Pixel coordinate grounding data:
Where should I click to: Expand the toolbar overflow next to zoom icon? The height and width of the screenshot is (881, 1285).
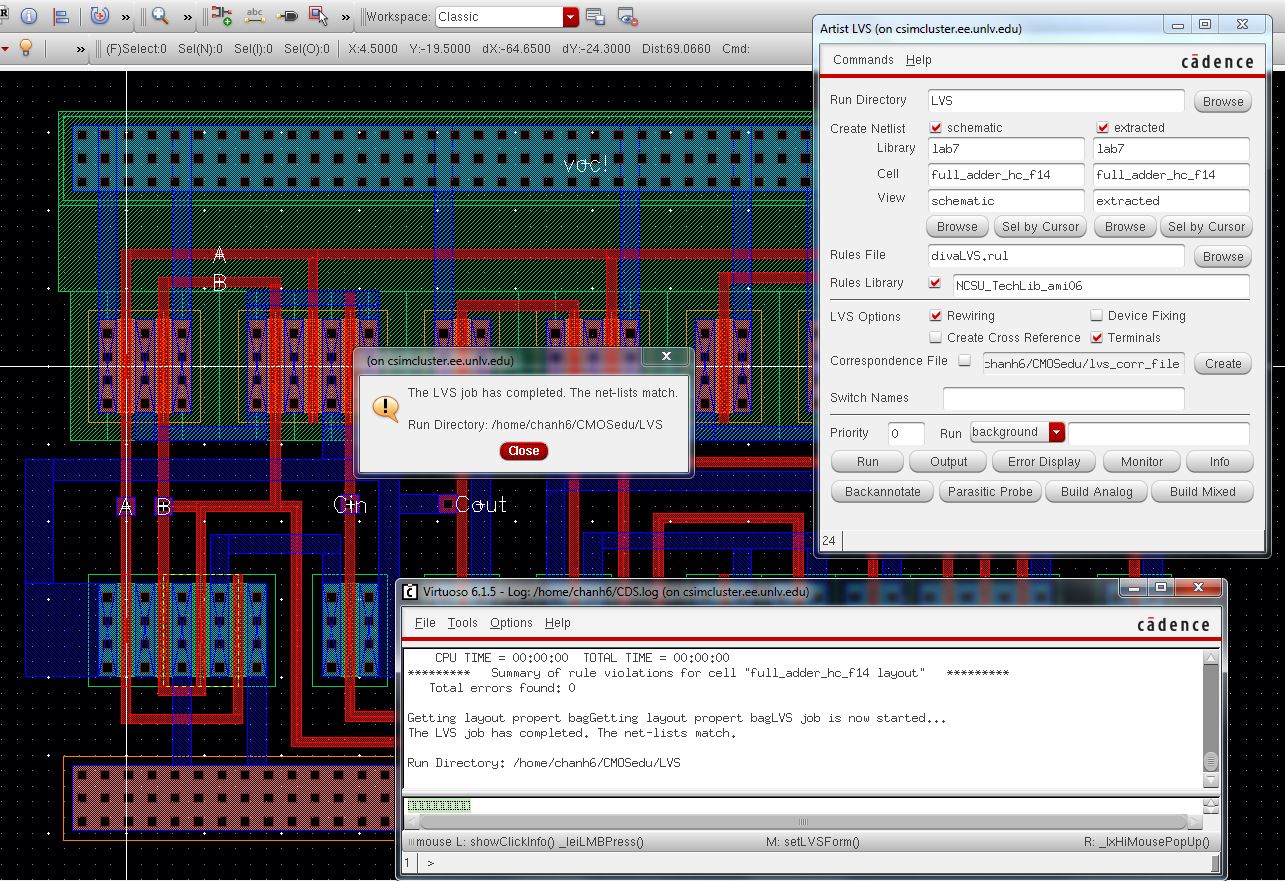pos(187,17)
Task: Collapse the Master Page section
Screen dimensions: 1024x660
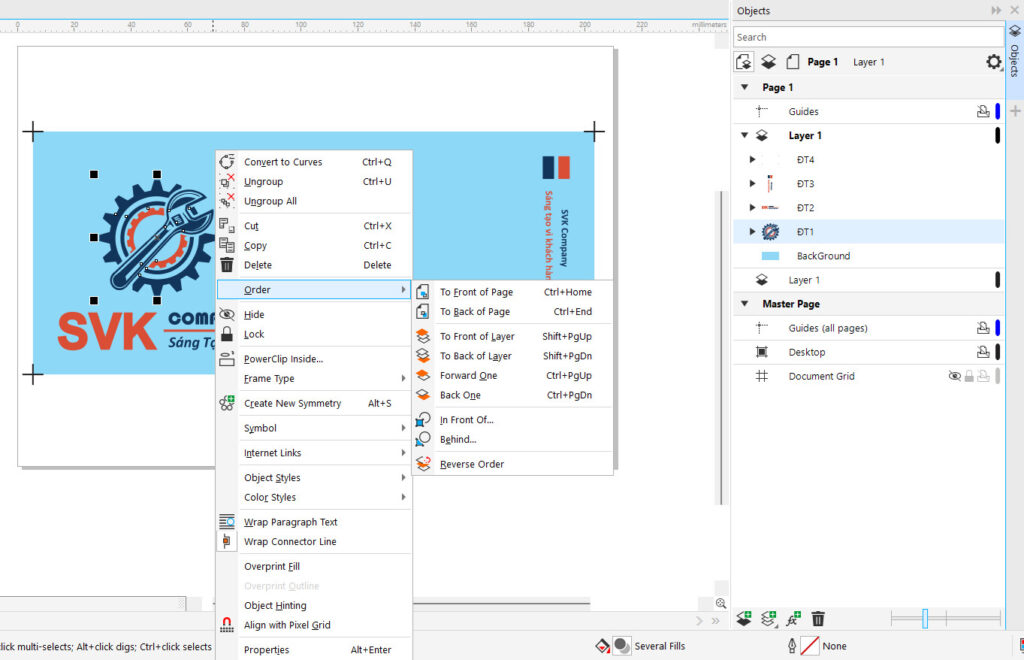Action: 745,304
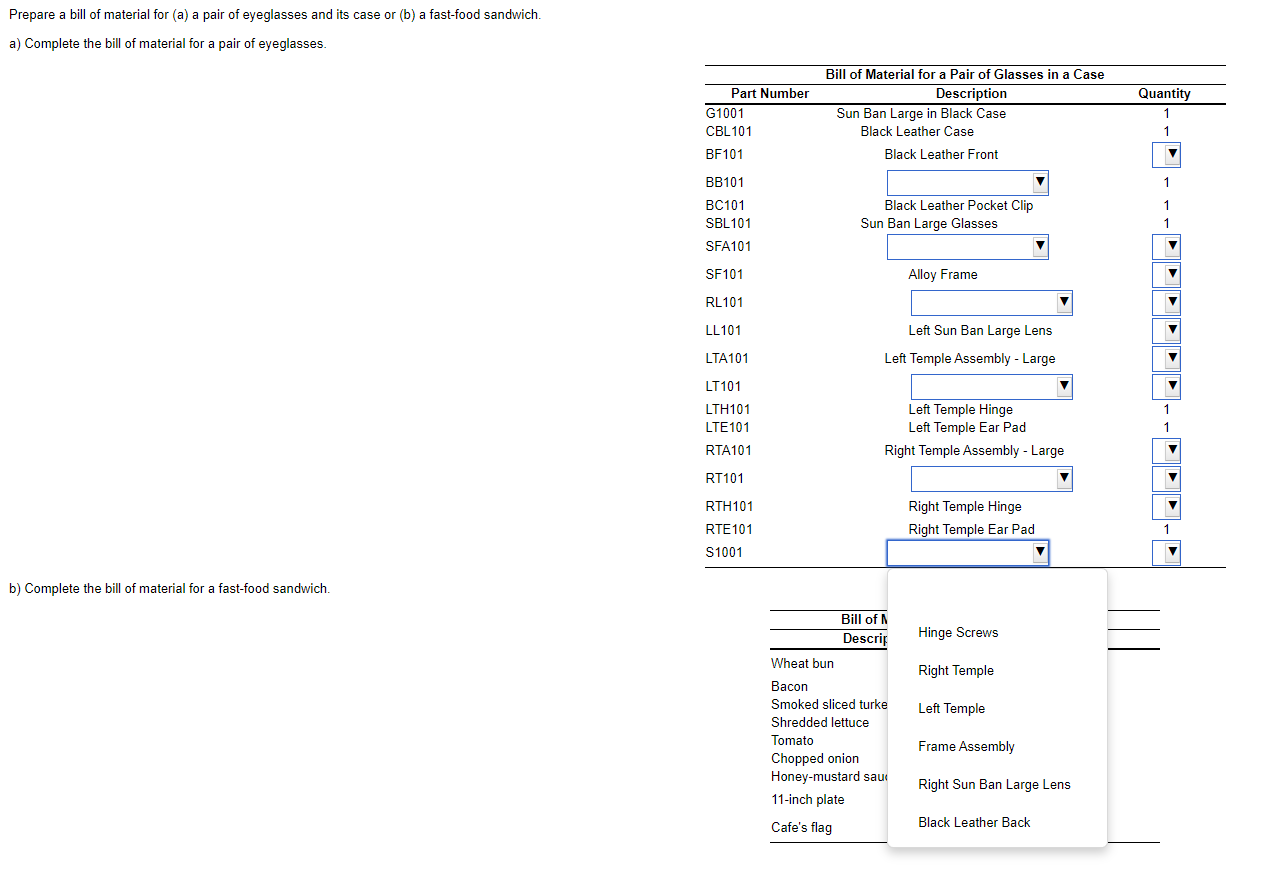Open the SF101 quantity dropdown

(x=1166, y=274)
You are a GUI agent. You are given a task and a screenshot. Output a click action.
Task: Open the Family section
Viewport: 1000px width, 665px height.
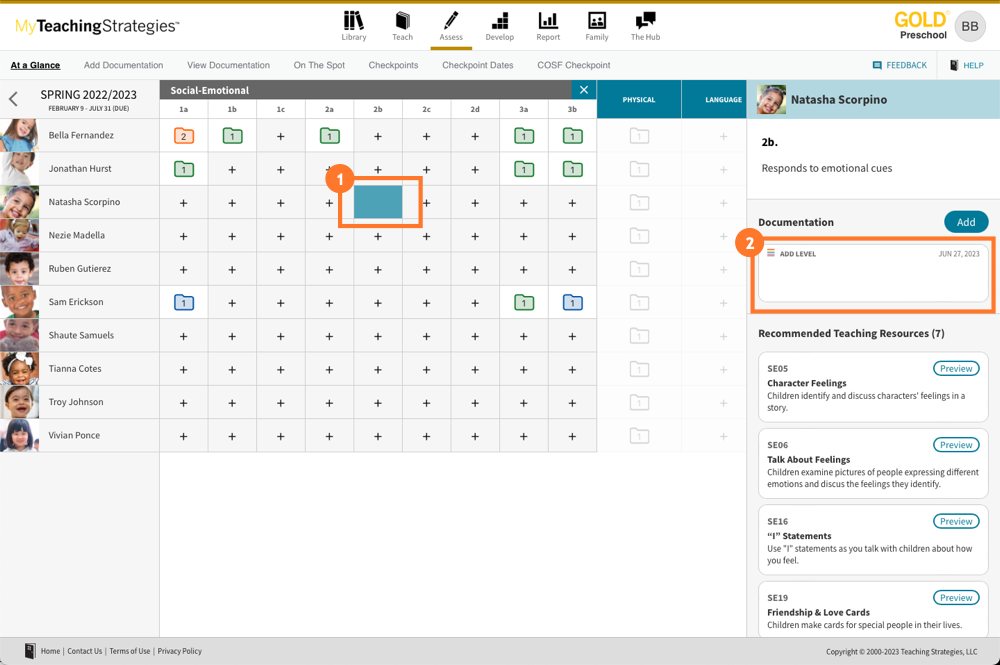pos(596,26)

▸ **Problem details**: What is needed is an exact restatement of every line from the line containing "You are a GUI" through the last line of the records, minus any pictures.

▸ **Solution to this exercise**:
You are a GUI agent. You are given a task and a screenshot. Output a click action.
Task: Open the Family section
Viewport: 1000px width, 665px height.
pos(596,26)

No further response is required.